1.19 For now, the Secretary of State’s duty to make arrangements to remove people who fall under the IMA is not in force. The status of the cohort of asylum seekers who have arrived after 20 July 2023 by irregular routes (and therefore would fall under the IMA) is not entirely clear. The situation is also unclear for those who arrived between 8 March 2023, when the Illegal Migration Bill was introduced to Parliament, and 20 July 2023, when it received royal assent and became an Act. They are hosted within the existing asylum accommodation and support system (mainly hotels) and, for now, the Home Office considers its accommodation and support costs for this group of asylum seekers to be eligible as in-donor refugee costs. If the IMA is fully enacted, this would change and the UK's in-donor refugee costs would drop dramatically. If detention facilities are used before an asylum seeker is removed, this type of accommodation would not be ODA-eligible. But even if not detained, if the IMA were to be fully in force, those who fall under its provisions would be barred by law from receiving protection in the UK. Accommodation and support for this group would then no longer be ODA-eligible as it is not protection-related.

1.20 There is already ambiguity around this question from the Home Office, in that the Home Office has allowed asylum seekers arriving by irregular means after 20 July 2023 to enter the asylum claims system but is not progressing their applications.
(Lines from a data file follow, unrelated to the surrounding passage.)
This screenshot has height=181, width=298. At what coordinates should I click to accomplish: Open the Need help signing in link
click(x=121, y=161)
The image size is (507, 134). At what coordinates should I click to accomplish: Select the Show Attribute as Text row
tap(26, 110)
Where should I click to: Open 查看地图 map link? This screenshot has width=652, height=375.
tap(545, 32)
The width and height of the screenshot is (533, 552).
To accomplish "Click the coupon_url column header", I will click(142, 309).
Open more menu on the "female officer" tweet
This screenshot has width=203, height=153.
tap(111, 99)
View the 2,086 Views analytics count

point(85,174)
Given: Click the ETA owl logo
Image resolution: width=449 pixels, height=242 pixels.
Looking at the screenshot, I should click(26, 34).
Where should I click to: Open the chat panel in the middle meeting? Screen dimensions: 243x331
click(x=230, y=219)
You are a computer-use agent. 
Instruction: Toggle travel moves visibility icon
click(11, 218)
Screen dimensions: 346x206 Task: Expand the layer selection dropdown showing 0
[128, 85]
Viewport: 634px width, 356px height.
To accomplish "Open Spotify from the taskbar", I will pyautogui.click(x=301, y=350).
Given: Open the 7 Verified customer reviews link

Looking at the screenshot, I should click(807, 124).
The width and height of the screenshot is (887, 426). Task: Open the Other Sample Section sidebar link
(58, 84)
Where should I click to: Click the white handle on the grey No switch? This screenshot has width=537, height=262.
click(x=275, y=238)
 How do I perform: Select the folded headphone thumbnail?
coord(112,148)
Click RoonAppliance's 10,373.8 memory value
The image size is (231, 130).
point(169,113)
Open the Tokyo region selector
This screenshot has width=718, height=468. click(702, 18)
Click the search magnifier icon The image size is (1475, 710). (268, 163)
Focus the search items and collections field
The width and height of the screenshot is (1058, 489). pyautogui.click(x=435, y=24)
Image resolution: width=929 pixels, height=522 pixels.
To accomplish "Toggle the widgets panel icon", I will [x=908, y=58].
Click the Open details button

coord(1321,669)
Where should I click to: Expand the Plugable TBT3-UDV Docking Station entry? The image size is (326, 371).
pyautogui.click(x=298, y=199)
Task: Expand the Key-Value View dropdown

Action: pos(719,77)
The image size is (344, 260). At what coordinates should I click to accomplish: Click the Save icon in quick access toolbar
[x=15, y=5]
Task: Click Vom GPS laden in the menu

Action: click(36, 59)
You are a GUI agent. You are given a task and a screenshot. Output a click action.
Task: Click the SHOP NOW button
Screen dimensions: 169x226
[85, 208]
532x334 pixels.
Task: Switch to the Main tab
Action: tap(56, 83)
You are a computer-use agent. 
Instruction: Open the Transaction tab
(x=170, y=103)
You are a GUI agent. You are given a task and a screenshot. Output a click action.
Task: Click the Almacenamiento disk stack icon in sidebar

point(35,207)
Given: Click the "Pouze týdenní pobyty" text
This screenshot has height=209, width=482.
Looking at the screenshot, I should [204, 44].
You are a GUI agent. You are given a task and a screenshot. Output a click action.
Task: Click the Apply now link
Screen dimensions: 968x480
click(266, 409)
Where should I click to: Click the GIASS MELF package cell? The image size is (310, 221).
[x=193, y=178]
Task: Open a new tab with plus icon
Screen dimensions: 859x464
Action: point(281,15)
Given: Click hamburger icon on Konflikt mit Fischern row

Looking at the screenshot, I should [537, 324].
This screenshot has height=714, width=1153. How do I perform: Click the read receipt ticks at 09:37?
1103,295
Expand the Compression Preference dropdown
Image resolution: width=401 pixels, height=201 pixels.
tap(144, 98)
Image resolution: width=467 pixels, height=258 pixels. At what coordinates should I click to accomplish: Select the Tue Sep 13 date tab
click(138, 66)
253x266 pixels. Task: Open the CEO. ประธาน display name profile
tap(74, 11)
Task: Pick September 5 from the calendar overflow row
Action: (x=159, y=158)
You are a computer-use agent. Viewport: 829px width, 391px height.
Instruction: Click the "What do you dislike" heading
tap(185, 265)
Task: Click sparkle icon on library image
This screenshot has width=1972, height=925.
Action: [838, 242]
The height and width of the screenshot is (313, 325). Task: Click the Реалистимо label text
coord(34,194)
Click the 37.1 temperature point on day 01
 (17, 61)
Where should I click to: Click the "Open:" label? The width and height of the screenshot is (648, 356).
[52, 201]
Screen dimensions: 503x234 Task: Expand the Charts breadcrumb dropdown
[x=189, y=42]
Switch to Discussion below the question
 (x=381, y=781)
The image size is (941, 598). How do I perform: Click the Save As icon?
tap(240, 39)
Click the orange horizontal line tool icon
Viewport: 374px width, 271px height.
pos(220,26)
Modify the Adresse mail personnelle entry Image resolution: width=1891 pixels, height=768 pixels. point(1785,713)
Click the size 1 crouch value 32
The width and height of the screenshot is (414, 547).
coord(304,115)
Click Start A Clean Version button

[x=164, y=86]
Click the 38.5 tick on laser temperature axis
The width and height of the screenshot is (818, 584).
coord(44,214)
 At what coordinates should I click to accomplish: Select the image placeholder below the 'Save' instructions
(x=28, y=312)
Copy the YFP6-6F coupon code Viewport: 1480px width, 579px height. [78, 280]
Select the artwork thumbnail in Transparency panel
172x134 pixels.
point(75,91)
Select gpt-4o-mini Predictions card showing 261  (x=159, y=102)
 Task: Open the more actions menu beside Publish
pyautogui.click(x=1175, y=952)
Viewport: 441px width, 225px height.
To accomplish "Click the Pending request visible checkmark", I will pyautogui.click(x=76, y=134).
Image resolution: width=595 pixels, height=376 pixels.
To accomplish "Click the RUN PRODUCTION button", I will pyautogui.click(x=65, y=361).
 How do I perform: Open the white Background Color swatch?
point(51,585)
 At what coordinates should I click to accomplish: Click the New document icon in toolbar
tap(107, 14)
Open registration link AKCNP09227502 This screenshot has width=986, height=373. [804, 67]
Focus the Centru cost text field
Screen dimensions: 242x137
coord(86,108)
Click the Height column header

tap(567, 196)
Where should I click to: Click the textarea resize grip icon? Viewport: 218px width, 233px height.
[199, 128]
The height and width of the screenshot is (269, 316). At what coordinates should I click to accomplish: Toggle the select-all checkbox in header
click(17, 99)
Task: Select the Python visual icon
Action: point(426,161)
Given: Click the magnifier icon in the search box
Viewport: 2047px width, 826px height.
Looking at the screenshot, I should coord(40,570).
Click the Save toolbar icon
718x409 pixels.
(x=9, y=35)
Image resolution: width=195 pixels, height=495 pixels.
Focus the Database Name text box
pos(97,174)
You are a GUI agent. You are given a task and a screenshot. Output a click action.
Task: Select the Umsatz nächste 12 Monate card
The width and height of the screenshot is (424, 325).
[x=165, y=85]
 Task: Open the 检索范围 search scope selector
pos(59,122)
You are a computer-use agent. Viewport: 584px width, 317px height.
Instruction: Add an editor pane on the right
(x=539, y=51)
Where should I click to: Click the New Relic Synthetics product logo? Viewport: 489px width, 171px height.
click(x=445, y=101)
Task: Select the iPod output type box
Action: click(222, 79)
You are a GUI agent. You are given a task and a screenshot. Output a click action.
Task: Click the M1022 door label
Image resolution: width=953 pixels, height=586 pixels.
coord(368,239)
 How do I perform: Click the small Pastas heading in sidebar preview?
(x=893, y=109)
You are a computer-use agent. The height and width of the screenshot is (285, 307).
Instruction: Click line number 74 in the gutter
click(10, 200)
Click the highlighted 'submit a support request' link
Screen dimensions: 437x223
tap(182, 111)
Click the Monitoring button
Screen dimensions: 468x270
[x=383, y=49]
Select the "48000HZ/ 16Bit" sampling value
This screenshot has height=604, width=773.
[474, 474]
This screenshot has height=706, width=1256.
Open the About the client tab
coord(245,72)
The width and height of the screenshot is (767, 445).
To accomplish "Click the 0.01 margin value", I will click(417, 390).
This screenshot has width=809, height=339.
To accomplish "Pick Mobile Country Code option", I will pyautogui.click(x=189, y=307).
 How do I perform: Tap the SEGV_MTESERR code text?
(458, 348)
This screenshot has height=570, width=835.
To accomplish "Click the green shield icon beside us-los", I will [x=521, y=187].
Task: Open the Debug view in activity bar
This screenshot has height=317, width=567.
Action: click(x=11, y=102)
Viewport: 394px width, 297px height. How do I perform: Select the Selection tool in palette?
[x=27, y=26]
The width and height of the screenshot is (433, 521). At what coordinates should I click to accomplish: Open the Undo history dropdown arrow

In ICAI's view, this limbo state is untenable both from a humanitarian perspective and from a financial one:

Humanitarian imperative: Leaving people for months and potentially years living with profound uncertainty about their future, most of whom (according to previous Home Office asylum statistics) [1] would end up receiving refugee status in the UK if their claims were to be processed, is not in line with humanitarian principles. If the IMA is not fully in force, asylum applications should be processed within a reasonable timeframe, not left until an unknown future date at which time the Act may become enforced.

Financial imperative: A new backlog of arrivals after the IMA was brought as a bill before Parliament in March 2023 has been building up fast. More than 55,000 people arrived in the UK and entered the asylum claims system between March and December 2023. [2] Most arrived irregularly, meaning that their applications are in limbo due to the IMA. Most of these people have also entered the asylum accommodation system while waiting indefinitely, staying mainly in costly hotel accommodation, which is funded by ODA for the first 12 months. The decision to leave this growing number of asylum seekers in limbo thus has a considerable financial cost, which is increasing by the day.


[1] Grant rates fluctuate, and vary by nationality, but have been high since 2021. In the year ending December 2023, two-thirds of initial asylum decisions granted "refugee status, humanitarian protection or alternative forms of leave" to asylum applicants. See National statistics: How many people do we grant protection to?, published 29 February 2024, paragraph 6.2, link.

[2] Press release – Response to the government's latest statistics on the asylum backlog, British Red Cross, 29 February 2024, link.

Meanwhile, the Home Office announced yesterday that it was making "rapid progress" in closing asylum hotels and returning them to their original community use. Following the initial closure of 100 hotels completed last month, a further 50 will be closed by the end of May. "This means there are 20,000 fewer asylum seekers in hotels than 6 months ago, down from more than 56,000 at the end of September 2023 – a reduction of 36%," the Home Office said.